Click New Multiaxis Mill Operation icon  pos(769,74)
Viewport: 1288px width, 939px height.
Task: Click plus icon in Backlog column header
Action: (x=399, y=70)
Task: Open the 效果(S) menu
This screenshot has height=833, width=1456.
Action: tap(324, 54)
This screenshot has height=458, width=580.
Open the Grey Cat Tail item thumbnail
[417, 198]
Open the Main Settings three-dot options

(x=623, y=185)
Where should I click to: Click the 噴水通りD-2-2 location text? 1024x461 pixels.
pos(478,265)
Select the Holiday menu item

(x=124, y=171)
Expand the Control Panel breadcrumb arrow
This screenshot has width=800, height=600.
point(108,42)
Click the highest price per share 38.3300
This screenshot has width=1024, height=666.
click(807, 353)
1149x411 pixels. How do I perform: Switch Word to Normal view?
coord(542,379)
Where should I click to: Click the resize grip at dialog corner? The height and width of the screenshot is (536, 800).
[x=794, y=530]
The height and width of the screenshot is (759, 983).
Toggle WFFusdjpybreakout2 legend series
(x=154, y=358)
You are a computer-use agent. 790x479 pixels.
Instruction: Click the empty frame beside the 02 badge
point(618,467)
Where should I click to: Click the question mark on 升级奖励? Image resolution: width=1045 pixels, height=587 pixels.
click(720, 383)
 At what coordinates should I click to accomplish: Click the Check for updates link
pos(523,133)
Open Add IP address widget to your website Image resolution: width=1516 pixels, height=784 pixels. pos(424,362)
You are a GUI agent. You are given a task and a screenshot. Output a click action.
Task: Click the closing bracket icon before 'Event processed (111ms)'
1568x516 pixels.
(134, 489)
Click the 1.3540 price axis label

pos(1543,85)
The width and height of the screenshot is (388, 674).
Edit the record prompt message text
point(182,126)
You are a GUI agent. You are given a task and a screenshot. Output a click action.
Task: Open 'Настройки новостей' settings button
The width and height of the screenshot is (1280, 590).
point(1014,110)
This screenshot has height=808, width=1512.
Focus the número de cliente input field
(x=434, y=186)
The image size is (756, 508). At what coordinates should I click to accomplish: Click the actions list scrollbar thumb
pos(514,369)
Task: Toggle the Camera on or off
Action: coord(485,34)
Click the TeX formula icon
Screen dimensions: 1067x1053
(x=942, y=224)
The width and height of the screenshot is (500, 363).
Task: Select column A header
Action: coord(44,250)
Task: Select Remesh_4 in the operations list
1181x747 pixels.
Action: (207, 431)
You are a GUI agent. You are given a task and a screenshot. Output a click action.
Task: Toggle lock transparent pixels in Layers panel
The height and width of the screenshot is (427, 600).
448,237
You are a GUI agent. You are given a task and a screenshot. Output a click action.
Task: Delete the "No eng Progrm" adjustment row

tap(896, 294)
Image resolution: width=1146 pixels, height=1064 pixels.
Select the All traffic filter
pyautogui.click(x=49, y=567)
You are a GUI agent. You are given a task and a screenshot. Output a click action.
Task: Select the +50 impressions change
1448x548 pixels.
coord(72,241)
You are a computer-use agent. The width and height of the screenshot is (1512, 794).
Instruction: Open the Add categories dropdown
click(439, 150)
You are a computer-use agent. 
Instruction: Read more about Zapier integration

ZU LÖSENDE AUFGABE: Schreibe die Einträge vom Anfang bis einschließlich der Zeile mit „(x=623, y=185)“ Zeile für Zeile unverändert ab.

ANTWORT ZUR AUFGABE:
Click New Multiaxis Mill Operation icon  pos(769,74)
Viewport: 1288px width, 939px height.
Task: Click plus icon in Backlog column header
Action: (x=399, y=70)
Task: Open the 效果(S) menu
This screenshot has height=833, width=1456.
Action: tap(324, 54)
This screenshot has height=458, width=580.
Open the Grey Cat Tail item thumbnail
[417, 198]
Open the Main Settings three-dot options

(x=623, y=185)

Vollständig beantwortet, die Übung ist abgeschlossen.